I submitted a proposed edit to this question but one of the reviewers said that my edit 'deviates from the original intent of the post. Even edits that make drastic changes should strive to preserve the goals of the post's owner.' This is yet pending approval but, I'm having a hard time trying to see how my edit deviates from the original intent of the post. Here is my edit (right side) compared to the original answer (left side).enter image description here

I consulted the help center and in one of the reasons given on when to edit, it is stated that you can edit 'To correct minor mistakes or add updates as the post ages,' which is what I just did. Since at the time the answer was posted no information regarding how Reiner, Annie and Bertholt acquired titan shifter abilities or where this came from was revealed yet and since this information is now available at later chapters, I just revised that part to state how they acquired titan shifter abilities and where this came from.

Also, the question was asking how titans became humans so it is only natural to include the part on how Ymir was the first titan, how her powers were eventually divided and passed down until the time the events in the manga happened. As of now, I cannot see how this deviates the original intent of the post because as far as I know, the post's intent was to provide information on how humans became titans, and my proposed edit just adds additional facts regarding the subject and links to additional resources about the Nine Titans and the like.

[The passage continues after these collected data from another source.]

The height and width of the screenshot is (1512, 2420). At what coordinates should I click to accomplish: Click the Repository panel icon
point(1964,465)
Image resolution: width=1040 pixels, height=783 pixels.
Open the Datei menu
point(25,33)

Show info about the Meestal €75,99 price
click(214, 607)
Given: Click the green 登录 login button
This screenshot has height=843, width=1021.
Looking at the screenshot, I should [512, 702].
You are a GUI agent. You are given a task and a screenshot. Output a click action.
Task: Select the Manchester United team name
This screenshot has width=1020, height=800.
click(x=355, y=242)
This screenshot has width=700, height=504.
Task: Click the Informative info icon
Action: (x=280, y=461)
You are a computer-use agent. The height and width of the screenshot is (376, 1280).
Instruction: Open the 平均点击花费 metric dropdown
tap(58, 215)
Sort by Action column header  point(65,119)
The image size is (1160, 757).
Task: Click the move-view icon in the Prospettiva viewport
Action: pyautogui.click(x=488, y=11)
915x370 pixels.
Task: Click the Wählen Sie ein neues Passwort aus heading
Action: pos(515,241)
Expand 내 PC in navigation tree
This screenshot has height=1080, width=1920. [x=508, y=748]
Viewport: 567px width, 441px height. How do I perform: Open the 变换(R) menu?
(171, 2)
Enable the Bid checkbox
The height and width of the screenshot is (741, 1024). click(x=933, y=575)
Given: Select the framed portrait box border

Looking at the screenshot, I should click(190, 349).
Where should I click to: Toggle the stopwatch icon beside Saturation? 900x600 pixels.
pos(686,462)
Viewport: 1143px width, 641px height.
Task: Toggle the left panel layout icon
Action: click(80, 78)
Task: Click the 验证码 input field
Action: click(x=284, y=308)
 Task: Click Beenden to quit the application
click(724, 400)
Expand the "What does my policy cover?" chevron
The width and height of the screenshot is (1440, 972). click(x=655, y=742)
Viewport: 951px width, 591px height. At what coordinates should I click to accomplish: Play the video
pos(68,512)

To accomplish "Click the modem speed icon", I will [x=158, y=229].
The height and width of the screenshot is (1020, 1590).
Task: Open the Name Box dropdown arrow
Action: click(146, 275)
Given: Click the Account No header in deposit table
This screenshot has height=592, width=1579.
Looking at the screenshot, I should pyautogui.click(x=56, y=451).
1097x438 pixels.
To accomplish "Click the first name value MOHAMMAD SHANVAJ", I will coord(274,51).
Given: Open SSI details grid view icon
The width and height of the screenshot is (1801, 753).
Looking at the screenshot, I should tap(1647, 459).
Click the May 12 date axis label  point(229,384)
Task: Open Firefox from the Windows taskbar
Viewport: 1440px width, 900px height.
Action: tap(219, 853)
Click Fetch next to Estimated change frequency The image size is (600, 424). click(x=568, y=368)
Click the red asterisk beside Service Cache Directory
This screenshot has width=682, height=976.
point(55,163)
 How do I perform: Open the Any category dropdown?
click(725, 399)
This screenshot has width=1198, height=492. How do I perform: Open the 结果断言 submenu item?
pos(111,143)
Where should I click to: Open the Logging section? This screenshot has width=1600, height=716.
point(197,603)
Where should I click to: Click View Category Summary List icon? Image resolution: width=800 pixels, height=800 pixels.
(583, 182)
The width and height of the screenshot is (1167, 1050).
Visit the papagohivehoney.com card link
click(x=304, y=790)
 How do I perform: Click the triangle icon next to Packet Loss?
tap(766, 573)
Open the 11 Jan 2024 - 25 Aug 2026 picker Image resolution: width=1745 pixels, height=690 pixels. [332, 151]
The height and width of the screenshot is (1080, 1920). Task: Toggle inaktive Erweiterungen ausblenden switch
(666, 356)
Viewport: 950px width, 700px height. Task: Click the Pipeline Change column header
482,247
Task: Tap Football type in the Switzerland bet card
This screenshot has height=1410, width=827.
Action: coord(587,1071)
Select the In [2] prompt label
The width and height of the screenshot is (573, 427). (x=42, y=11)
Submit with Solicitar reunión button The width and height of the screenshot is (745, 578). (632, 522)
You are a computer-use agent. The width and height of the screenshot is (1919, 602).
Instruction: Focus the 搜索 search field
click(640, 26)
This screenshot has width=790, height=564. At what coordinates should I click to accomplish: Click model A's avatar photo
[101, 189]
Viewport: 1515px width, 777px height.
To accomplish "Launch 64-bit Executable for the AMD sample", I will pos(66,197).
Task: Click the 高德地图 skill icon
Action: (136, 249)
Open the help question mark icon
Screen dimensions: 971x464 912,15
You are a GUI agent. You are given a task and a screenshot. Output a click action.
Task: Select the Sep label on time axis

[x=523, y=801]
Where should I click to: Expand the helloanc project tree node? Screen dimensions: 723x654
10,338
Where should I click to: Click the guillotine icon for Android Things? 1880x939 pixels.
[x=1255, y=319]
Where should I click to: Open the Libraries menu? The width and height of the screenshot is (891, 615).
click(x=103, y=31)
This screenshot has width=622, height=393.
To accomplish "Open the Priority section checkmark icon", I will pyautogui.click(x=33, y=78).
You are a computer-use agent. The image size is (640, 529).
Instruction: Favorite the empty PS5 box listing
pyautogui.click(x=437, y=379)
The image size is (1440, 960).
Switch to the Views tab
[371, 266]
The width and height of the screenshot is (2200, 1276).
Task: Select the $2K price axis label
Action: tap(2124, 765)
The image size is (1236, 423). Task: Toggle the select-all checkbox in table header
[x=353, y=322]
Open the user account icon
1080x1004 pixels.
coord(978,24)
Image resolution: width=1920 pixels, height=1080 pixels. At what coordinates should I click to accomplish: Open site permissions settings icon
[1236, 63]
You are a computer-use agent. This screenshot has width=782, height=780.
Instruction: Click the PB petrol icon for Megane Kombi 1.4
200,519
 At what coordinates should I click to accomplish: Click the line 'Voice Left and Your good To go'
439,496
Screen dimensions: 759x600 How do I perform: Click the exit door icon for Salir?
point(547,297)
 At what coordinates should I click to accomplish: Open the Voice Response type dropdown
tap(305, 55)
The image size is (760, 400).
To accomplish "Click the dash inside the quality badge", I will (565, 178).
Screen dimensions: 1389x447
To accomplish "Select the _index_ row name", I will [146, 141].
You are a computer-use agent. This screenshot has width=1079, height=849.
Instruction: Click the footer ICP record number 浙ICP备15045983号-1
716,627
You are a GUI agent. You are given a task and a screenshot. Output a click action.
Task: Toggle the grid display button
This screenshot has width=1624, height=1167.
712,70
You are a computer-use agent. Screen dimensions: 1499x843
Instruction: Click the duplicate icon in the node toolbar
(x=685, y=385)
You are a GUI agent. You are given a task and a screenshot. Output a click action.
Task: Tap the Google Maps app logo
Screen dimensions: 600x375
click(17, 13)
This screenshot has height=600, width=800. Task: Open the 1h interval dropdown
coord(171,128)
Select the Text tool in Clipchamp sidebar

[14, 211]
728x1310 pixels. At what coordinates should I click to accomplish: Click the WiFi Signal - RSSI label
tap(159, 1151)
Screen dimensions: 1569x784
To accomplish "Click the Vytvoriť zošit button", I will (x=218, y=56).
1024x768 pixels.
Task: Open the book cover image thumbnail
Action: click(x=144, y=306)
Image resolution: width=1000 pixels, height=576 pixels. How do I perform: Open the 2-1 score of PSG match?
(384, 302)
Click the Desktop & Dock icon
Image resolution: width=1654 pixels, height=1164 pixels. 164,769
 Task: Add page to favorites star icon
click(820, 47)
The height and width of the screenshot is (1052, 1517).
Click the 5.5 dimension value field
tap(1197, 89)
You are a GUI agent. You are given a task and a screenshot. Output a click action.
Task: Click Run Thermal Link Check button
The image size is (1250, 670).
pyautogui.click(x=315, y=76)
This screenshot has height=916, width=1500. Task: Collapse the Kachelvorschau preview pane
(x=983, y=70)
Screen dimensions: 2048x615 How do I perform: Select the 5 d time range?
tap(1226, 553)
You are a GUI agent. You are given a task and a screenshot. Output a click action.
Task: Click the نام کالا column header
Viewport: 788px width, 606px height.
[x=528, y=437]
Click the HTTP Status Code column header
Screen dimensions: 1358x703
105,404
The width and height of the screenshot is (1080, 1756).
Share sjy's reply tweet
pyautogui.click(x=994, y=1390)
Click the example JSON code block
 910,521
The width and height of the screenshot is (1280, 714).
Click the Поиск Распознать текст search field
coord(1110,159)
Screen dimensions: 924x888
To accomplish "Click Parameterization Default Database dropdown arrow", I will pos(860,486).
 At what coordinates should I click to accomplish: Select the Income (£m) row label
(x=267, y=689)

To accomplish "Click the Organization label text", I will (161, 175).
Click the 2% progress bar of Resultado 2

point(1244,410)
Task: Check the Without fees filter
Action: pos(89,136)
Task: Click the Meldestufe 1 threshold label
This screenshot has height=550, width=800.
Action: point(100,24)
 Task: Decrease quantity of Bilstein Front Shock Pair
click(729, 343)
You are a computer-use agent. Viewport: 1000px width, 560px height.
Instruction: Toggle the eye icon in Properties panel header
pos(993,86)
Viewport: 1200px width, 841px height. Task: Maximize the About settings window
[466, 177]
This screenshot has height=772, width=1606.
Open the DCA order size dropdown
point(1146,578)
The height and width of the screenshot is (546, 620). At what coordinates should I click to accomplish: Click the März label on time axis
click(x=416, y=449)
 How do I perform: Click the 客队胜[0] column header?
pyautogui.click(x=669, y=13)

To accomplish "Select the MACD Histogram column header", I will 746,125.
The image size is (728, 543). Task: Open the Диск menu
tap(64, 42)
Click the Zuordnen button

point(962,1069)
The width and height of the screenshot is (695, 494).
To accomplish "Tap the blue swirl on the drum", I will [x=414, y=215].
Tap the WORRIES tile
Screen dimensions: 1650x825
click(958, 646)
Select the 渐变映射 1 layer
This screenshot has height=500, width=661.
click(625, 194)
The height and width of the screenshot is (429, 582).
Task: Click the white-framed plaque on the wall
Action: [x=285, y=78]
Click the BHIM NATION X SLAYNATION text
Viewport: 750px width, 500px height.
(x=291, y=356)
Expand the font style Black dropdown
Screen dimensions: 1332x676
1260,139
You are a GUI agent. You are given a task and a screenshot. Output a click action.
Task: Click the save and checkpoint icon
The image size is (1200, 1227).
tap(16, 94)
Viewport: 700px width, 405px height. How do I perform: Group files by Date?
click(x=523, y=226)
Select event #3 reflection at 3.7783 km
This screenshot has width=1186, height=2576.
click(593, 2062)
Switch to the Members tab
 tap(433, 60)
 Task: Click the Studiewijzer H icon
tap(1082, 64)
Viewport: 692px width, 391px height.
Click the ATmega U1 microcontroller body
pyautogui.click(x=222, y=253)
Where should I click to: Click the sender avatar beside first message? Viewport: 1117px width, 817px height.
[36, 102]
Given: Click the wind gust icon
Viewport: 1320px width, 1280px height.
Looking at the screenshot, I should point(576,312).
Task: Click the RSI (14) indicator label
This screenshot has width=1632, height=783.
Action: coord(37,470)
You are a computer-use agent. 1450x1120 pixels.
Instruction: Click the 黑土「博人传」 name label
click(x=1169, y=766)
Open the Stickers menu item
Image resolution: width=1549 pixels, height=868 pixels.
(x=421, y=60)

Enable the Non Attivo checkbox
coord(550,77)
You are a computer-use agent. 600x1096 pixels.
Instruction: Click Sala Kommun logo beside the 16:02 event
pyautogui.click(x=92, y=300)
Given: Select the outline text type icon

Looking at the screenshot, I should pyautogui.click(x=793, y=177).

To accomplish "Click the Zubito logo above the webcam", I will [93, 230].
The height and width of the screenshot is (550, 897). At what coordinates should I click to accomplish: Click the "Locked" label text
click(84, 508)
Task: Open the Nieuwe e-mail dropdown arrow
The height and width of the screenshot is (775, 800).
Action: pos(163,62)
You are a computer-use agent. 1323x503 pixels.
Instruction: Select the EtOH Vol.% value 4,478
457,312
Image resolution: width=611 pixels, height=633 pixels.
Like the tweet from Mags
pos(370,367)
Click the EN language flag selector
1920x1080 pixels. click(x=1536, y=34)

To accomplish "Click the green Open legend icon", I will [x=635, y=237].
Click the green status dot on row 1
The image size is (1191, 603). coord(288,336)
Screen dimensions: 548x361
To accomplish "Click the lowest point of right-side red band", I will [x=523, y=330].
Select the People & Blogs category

I'm not angry that my edit was rejected by a reviewer (some of my edits were rejected before and I realized my mistakes; this is just pending so this may still be approved). I just want to understand why the reviewer was able to give this comment so that I'll be able to improve future edits I'm going to make :)

UPDATE: This was rejected a long time ago and I'm still not sure why. Another pending edit of mine was also rejected by one reviewer, as shown below. enter image description here

I'm still as confused as I was when I first posted this question. 'This edit does not make the post even a little bit easier to read, easier to find, more accurate or more accessible. Changes are either completely superfluous or actively harm readability.' How does this not make it 'easier to read' when I just corrected minor grammatical mistakes? How does it not make it easier to find or accessible? How does it not make it 'more accurate' when Makarov's name was corrected from the wrongly-spelled 'Makorav'? How is it superfluous when the point of editing posts is to correct any mistakes made, if there are any? Finally, how does it even 'harm readability' when what a person is doing is just correcting grammar and wrong spellings?

1 Answer 1


I'm pretty sure I'm one of the people who rejected your first edit (and if I didn't, I would have), so I'll give me two cents on it. While your goal may have been to maintain the author's original intent, you added enough new information that you could have just written a new post. Instead, you basically just grafted that new post into the current post through an edit.

My suggestion is that, in a case like this, you first comment on the post telling them where the new information is (in this case, new chapters) and suggesting that they add it. That way, you give the original author a way to add the information while ensuring that their original intent is maintained. Given that you seem to have basically gotten rid of one of the three non-quote paragraphs and wrote two paragraphs, it's hard to tell how well you maintained the original intent.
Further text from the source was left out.